Book Read Free

The Adventures of Ibn Battuta: A Muslim Traveler of the Fourteenth Century

Page 23

by Ross E. Dunn


  The victory of Islam was in fact almost certainly inevitable. If Mongol internationalism had from the point of view of European history the effect of “opening” western Asia to Latin priests and Italian merchants, it gave in the long run far greater advantage to Muslim traders and preachers, who had already been pressing into the steppe zone for centuries. The Volga had close historic links with the Muslim Irano–Turkish cities of northern Persia and Transoxiana, that is, the regions east of the Caspian. Those cities offered a much handier and weightier model of civilization to the khanate than either Byzantium or Latin Europe could do. As the new political order in western Asia emerged, the caravans from the southeast brought ever-growing numbers of merchants, scholars, craftsmen, and Sufi brethren, seeking fortunes and converts in the burgeoning towns of the khanate. Whether Christian friars and Italian traders were present or not, these towns assumed from the later thirteenth century an increasingly Muslim character.

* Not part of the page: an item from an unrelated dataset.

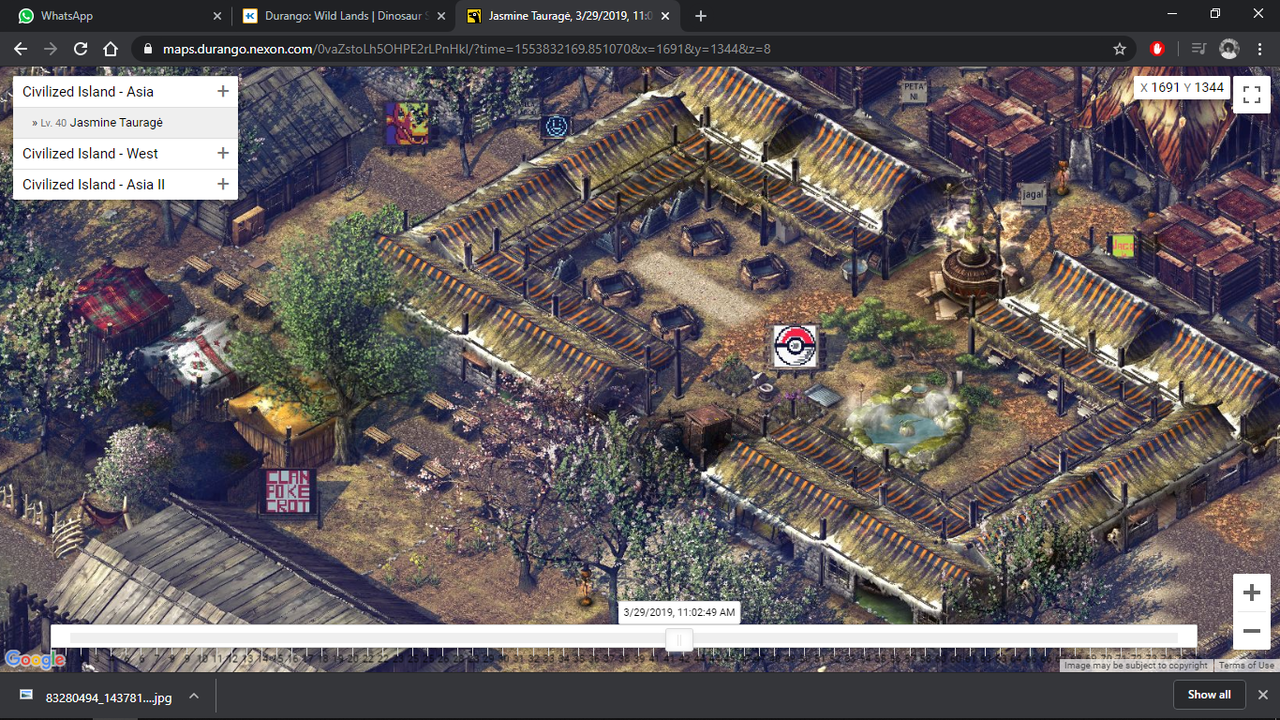Expand Civilized Island - Asia II list
The image size is (1280, 720).
point(222,184)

  Ozbeg’s Islamic policy was in fact recognition of a cultural conversion of the region that was already taking place. The Russian tributary states of the northern forests remained loyal to their Orthodox church, and the Islamization of the steppe was by no means complete when Ibn Battuta passed through, since he himself bears witness to Turkish Christian communities in the Crimea. For him, however, the important development was not the conversion of the countryside; rather, the establishment of Islam as the “official” religion signified that the shari’a was to have a larger role in society, superseding local or Mongol custom in matters of devotion and personal status. If the Sacred Law were to be applied in the realm, then qadis and jurists had to be imported from the older centers of literacy. Thus in Ibn Battuta’s time the towns of the western steppe were firmly linked to the international network of judges, teachers, and scribes along which he always endeavored to travel.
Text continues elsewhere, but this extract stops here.